Can someone help me on this subject?


----------



## caesius (Nov 16, 2011)

tmulkar said:
			
		

> Hello All,
> While porting I came accross various standard library routins which are not availalbe for usage in FreeBSD kernel <string.h>, <stdlib.h>



What do you mean not available for use?


```
> grep -r stdlib.h /usr/src/sys                                                    
./amd64/amd64/bpf_jit_machdep.c:#include <stdlib.h>
./boot/ficl/ficl.c:#include <stdlib.h>
./boot/ficl/fileaccess.c:#include <stdlib.h>
./boot/ficl/float.c:#include <stdlib.h>
[snipped]
```

Looks like it's used plenty.


----------



## SirDice (Nov 16, 2011)

They are part of the standard C library. 
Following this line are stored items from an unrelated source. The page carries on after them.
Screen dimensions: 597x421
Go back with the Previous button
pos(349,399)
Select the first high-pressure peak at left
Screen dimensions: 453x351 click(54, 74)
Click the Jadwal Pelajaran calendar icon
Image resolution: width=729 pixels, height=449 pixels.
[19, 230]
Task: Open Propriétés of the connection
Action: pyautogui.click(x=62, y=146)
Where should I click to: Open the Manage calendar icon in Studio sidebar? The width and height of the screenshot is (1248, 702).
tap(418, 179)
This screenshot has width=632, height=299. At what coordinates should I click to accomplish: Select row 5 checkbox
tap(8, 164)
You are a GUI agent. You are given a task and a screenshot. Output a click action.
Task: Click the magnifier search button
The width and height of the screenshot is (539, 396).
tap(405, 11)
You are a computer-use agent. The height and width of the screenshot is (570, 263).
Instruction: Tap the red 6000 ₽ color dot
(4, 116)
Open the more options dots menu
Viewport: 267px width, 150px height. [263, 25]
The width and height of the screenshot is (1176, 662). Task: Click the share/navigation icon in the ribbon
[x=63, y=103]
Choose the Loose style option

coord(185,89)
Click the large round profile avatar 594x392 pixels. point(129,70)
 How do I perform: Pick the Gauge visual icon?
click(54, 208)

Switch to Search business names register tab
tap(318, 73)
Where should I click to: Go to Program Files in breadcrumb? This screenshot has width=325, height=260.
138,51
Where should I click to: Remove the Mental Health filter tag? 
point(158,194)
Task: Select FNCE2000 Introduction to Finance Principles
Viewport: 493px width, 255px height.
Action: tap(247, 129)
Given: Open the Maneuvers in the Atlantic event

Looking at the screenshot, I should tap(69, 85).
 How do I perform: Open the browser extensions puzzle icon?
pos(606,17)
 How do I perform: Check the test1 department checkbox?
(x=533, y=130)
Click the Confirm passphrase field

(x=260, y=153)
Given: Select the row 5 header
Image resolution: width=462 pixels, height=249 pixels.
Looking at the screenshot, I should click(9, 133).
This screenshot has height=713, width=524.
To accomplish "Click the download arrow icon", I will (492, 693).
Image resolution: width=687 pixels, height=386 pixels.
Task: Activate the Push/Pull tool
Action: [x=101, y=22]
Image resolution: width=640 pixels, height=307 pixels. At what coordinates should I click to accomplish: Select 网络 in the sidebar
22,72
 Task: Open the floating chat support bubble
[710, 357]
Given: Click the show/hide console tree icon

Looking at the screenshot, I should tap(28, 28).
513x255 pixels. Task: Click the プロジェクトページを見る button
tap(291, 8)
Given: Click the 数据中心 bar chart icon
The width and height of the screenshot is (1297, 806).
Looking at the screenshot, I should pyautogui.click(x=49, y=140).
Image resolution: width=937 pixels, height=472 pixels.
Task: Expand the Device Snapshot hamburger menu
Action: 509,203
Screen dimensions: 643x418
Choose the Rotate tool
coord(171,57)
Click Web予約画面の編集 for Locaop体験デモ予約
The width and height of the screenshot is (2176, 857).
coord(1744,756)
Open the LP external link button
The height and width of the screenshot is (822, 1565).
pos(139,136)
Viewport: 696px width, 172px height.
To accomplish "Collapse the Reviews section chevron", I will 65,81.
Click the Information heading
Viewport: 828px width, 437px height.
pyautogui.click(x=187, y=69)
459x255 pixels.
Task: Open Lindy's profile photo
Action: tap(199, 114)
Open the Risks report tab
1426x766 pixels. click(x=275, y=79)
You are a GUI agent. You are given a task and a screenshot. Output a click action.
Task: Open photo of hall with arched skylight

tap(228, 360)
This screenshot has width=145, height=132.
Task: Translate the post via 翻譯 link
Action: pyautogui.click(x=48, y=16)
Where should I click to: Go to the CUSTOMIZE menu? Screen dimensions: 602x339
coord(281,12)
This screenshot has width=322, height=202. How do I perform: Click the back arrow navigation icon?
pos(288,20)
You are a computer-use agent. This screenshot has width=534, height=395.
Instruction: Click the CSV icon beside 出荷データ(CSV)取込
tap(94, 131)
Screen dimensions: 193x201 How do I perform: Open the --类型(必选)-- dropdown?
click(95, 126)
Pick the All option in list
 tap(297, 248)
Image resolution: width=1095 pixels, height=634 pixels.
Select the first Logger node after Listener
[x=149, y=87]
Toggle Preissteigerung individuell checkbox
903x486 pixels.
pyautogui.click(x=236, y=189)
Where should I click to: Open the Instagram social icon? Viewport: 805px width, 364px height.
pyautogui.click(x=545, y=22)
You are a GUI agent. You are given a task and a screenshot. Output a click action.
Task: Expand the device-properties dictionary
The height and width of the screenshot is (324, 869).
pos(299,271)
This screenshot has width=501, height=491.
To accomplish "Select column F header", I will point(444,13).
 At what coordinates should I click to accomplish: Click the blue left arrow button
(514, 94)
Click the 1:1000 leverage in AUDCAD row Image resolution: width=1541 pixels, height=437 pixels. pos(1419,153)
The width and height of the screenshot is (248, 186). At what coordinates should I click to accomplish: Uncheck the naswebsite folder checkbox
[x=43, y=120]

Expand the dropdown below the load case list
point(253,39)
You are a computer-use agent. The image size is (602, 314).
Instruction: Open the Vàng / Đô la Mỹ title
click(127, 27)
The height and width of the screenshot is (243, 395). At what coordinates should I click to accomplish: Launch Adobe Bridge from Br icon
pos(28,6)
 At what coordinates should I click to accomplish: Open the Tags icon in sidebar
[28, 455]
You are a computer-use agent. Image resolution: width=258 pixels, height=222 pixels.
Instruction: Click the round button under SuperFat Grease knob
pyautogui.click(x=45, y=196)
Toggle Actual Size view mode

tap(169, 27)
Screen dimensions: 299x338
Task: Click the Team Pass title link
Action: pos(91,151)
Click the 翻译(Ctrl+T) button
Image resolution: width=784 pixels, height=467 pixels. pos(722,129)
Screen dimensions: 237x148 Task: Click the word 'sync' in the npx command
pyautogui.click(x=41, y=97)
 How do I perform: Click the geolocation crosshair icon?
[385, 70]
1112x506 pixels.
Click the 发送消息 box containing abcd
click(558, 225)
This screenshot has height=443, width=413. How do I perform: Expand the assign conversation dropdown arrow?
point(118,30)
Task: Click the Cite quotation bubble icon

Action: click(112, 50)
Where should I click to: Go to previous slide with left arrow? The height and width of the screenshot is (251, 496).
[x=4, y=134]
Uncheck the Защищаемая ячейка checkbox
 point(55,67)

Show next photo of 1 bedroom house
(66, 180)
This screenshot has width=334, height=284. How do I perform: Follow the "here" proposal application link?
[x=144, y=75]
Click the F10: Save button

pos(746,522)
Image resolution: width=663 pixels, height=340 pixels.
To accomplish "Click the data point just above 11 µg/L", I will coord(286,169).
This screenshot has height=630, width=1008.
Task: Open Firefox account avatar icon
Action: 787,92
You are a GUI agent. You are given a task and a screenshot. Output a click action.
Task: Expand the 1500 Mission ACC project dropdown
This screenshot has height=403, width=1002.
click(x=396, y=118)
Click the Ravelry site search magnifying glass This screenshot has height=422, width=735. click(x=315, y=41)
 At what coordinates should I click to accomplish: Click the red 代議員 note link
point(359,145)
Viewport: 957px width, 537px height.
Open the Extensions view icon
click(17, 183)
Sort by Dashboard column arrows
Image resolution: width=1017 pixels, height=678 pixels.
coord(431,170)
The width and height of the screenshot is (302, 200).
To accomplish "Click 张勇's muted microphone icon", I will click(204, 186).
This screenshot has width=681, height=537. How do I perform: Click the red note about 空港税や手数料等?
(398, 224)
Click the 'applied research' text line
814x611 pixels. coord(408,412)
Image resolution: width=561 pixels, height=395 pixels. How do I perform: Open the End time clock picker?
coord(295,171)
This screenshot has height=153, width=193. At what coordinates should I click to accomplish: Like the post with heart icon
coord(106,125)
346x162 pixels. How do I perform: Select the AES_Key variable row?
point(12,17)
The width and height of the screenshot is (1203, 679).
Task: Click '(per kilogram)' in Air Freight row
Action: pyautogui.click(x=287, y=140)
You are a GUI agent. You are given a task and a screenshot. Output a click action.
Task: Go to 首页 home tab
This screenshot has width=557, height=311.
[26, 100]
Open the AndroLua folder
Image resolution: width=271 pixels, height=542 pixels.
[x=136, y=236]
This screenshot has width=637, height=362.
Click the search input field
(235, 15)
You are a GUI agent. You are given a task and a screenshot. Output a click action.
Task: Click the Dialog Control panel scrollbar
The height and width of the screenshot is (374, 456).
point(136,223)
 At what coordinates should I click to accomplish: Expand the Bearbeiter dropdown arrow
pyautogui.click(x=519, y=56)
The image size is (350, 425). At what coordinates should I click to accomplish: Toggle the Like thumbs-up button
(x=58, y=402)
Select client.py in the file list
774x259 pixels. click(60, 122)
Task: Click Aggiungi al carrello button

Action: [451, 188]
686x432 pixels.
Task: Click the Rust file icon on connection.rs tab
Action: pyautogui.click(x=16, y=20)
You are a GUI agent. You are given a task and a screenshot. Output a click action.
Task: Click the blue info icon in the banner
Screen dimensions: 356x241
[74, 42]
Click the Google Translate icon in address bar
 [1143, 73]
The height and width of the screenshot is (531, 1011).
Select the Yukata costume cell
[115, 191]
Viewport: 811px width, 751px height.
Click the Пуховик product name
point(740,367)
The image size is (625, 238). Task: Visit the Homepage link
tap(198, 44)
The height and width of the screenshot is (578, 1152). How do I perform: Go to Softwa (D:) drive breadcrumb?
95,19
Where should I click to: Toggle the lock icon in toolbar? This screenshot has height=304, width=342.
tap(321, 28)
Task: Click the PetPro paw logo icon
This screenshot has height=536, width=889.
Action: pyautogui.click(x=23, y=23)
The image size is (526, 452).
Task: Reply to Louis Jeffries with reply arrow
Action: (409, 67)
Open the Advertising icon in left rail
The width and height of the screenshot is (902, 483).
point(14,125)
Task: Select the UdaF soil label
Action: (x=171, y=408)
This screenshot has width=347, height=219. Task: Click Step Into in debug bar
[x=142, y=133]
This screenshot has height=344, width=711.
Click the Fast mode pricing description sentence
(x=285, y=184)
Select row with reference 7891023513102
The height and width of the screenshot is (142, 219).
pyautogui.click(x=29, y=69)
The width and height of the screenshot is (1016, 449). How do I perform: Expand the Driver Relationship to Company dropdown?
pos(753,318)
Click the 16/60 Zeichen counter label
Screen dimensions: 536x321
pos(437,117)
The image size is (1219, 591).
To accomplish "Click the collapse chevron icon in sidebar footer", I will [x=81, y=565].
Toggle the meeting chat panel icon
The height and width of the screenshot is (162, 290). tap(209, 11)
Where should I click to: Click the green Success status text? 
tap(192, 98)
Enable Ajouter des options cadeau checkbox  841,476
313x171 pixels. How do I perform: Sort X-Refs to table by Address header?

The kernel has no access to any library, including the standard C libraries.


----------



## kpa (Nov 16, 2011)

As far as I know the kernel has its own standard C library that is standalone and does not depend on the userland C library.


----------



## trasz@ (Nov 16, 2011)

Take a look at sys/libkern.h.


----------



## tmulkar (Nov 16, 2011)

Well as kpa said kernel has its own library and not dependent on usr lib. I had a look at libkern.h but not all functions are defined here. For the time being I have defined some of the functions in my module itself as I am not sure why they are not included in kernel. But now I am facing same issue with "stdarg.h"

Is it true that FreeBSD kernel code does not use variable argument type fucntions and that's why we don't have them in kernel library?


----------



## trasz@ (Nov 22, 2011)

Grepping kernel sources for "va_list" shows that parts of the kernel use it.  Try <machine/stdarg.h>.


----------